De acordo com a Seap-PB, todos os documentos judiciais recebidos passam por uma análise técnica e verificação processual antes do cumprimento. Foi justamente durante esse procedimento que foram encontradas irregularidades nos alvarás apresentados.
As investigações apontam que os documentos continham assinaturas falsificadas de magistrados da Vara de Execuções Penais. Após consulta, os juízes informaram que não haviam expedido nenhuma autorização de soltura para os detentos citados nos documentos.
O Tribunal de Justiça da Paraíba confirmou a tentativa de fraude e informou que nenhuma liberação foi realizada. Em nota, o órgão destacou que os sistemas de segurança e a atuação dos servidores impediram o cumprimento dos alvarás falsos.
A Secretaria de Administração Penitenciária instaurou um procedimento interno para apurar possíveis responsabilidades dos presos que seriam beneficiados pela fraude. Paralelamente, documentos foram encaminhados à Polícia Civil para investigação da origem dos alvarás, identificação dos autores e responsabilização criminal dos envolvidos.

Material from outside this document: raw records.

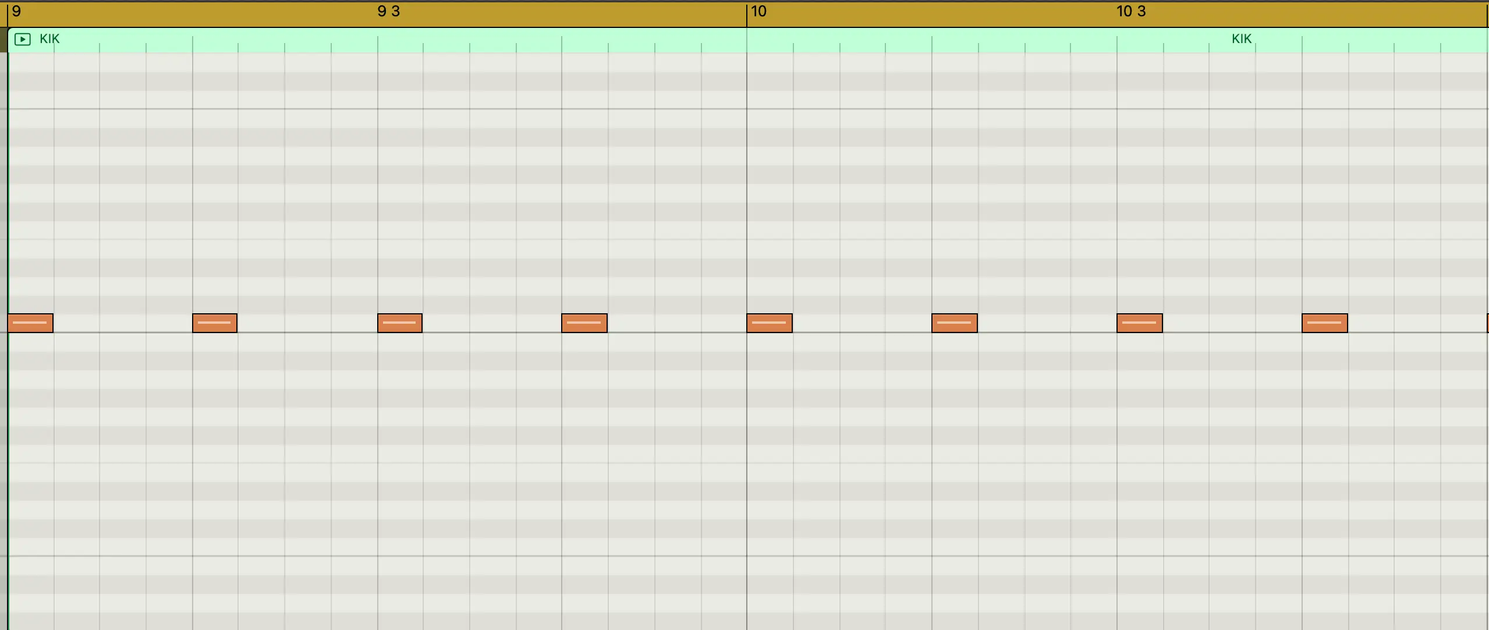Select the last visible orange note block
Image resolution: width=1489 pixels, height=630 pixels.
(1325, 322)
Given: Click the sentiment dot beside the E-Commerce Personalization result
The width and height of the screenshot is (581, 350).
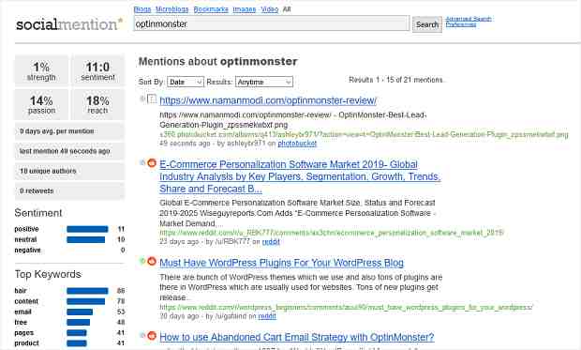Looking at the screenshot, I should click(x=142, y=162).
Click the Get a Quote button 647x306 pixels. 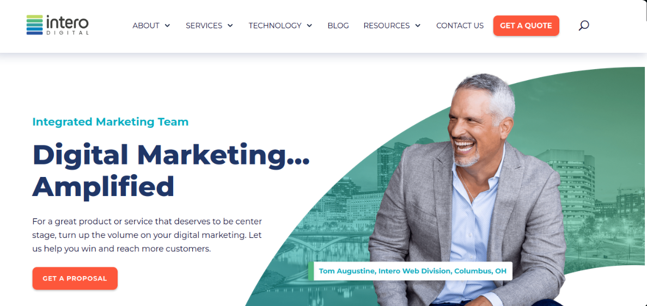tap(526, 26)
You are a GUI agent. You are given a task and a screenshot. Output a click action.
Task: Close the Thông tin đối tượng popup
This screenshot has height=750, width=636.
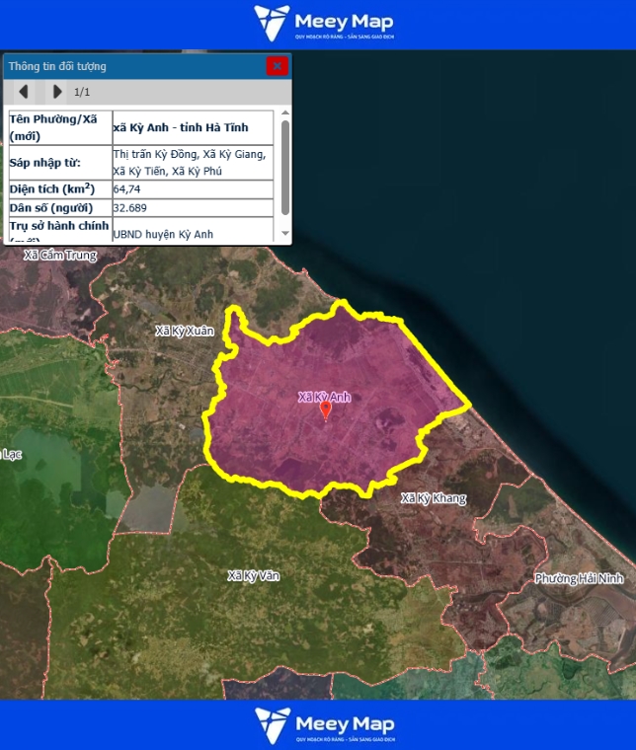click(277, 66)
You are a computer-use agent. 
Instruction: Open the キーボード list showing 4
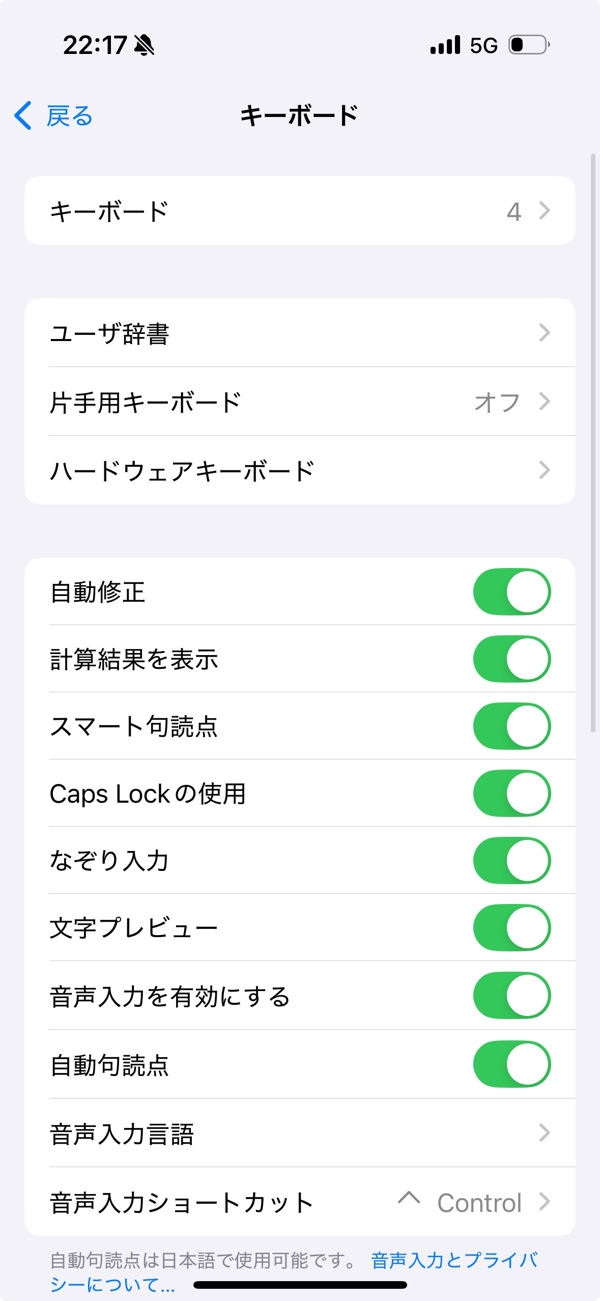click(300, 211)
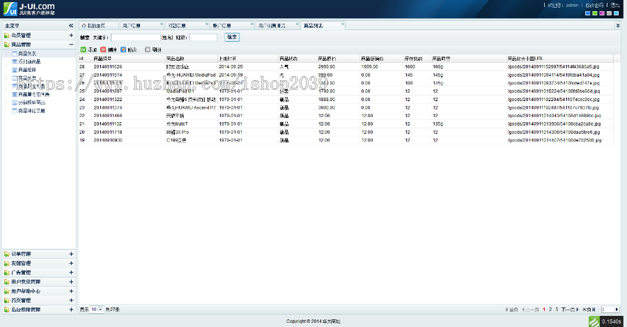Open the rows-per-page dropdown showing 10
The image size is (627, 327).
click(x=96, y=309)
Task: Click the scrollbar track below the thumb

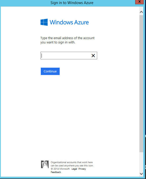Action: click(x=141, y=162)
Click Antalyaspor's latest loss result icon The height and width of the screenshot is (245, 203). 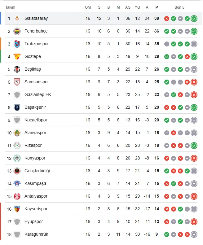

As apurações iniciais também investigam a possibilidade de os documentos terem sido enviados por meio do Malote Digital do Conselho Nacional de Justiça (CNJ), sistema utilizado para a troca oficial de comunicações entre órgãos do Judiciário.
Entre os detentos que seriam beneficiados pelos alvarás falsificados estão integrantes apontados pelas autoridades como lideranças e membros de facções criminosas com atuação na Paraíba e em estados vizinhos. Todos permanecem presos.
Segundo Tércio Chaves, embora fraudes envolvendo alvarás não sejam uma novidade para o sistema prisional, os protocolos de segurança adotados pela Polícia Penal têm sido fundamentais para impedir que documentos falsificados resultem na soltura irregular de detentos.